One thing still evident in Holmes is his legendary intellect that is the asset in solving detective cases that depend on even the smallest of leads — hundreds of years later, he is still unravelling mysteries.

The good news is that the decision to resurrect Sherlock Holmes, over a century after he was created, is a sure testament of Doyle’s genius in inventing literary mysteries with that immortal character.

In the movie, the producers have conjured up almost the same tricks and puzzles employed by Doyle in his prose fiction.

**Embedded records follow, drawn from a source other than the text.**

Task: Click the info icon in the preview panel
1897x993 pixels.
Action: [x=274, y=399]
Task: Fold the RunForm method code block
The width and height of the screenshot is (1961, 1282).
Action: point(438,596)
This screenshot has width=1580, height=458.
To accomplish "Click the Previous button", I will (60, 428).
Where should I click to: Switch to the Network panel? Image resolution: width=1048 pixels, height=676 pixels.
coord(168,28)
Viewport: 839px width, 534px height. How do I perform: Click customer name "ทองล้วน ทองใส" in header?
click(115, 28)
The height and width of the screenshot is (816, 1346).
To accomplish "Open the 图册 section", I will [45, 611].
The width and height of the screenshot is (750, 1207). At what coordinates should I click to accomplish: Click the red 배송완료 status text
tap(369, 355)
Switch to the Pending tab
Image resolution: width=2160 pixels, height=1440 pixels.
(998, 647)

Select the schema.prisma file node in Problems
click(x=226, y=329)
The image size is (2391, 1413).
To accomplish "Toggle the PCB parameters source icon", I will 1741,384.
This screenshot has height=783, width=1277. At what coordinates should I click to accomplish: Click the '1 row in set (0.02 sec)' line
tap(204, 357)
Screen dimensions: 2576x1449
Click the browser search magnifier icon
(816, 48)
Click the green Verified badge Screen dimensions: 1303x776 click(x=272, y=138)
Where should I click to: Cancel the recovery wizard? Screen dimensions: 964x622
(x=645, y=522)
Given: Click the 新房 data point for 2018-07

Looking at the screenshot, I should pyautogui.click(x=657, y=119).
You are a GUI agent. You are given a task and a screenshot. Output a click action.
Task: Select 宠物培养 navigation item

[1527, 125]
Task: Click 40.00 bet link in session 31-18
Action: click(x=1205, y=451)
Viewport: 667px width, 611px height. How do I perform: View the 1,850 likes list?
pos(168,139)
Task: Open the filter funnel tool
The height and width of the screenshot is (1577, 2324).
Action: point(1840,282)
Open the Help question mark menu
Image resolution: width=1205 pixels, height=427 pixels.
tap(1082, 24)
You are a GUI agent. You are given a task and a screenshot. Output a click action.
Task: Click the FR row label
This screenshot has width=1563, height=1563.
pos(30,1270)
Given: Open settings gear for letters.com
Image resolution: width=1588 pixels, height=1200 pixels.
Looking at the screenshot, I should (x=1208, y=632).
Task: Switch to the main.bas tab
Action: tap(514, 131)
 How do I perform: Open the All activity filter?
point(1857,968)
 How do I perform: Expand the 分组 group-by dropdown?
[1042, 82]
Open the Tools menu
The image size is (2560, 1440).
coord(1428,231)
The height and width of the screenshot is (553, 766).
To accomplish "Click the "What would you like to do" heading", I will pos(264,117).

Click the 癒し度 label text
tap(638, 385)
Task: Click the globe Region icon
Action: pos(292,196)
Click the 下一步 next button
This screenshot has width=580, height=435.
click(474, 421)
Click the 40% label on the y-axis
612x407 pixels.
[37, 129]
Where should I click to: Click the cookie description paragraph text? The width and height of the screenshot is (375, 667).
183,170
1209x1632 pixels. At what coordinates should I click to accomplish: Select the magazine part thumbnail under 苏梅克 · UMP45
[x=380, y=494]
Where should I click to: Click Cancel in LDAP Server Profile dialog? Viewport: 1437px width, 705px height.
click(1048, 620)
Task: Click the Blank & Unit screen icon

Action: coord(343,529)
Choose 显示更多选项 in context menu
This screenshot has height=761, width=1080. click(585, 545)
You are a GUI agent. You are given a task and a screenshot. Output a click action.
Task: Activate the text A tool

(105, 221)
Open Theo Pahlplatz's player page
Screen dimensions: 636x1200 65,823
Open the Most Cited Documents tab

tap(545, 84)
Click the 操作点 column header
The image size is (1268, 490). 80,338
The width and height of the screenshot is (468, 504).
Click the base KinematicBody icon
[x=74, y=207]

However, some critics are disappointed.

They argue that Robert Downey Jr’s playing Sherlock Holmes is way below average and he doesn’t even come close to the classical Holmes.

Associated Press movie writer David Germain opines that, “Downey’s no Sherlock Holmes, but it works.” Germain further writes, “Take it from a lifelong fan of Arthur Conan Doyle: Robert Downey Jr. is so not Sherlock Holmes…That’s not a hindrance — in fact, it’s a big help — as he and director Guy Ritchie bring Conan Doyle’s dusty Victorian-age detective into the modern world. Enough of the trappings are left in their action romp. Sherlock Holmes — the lightning-fast celebrations, the encyclopaedic knowledge of London, the compulsive single-mindedness, the vain one-upmanship — to make Downey a reasonably faithful embodiment of the figure Conan Doyle created.”

It is normal for book readers to feel disappointed when they watch movie adaptations.

Due to the complexity of movie production, scripts are altered thus “diluting” plots.

It happened with the Oscar award-winning movie Slumdog Millionaire (adapted from the novel Q & A by Vikus Swamp).

There was hue and cry from readers who felt that the movie version was a far cry from the original story.

Fans of the fictional character may be disappointed that the new movie is not an exact representation of the detective as created by Sir Arthur Conan Doyle but they should take heart in the fact that he has reappeared hundreds of years after he was conjured up by his creator.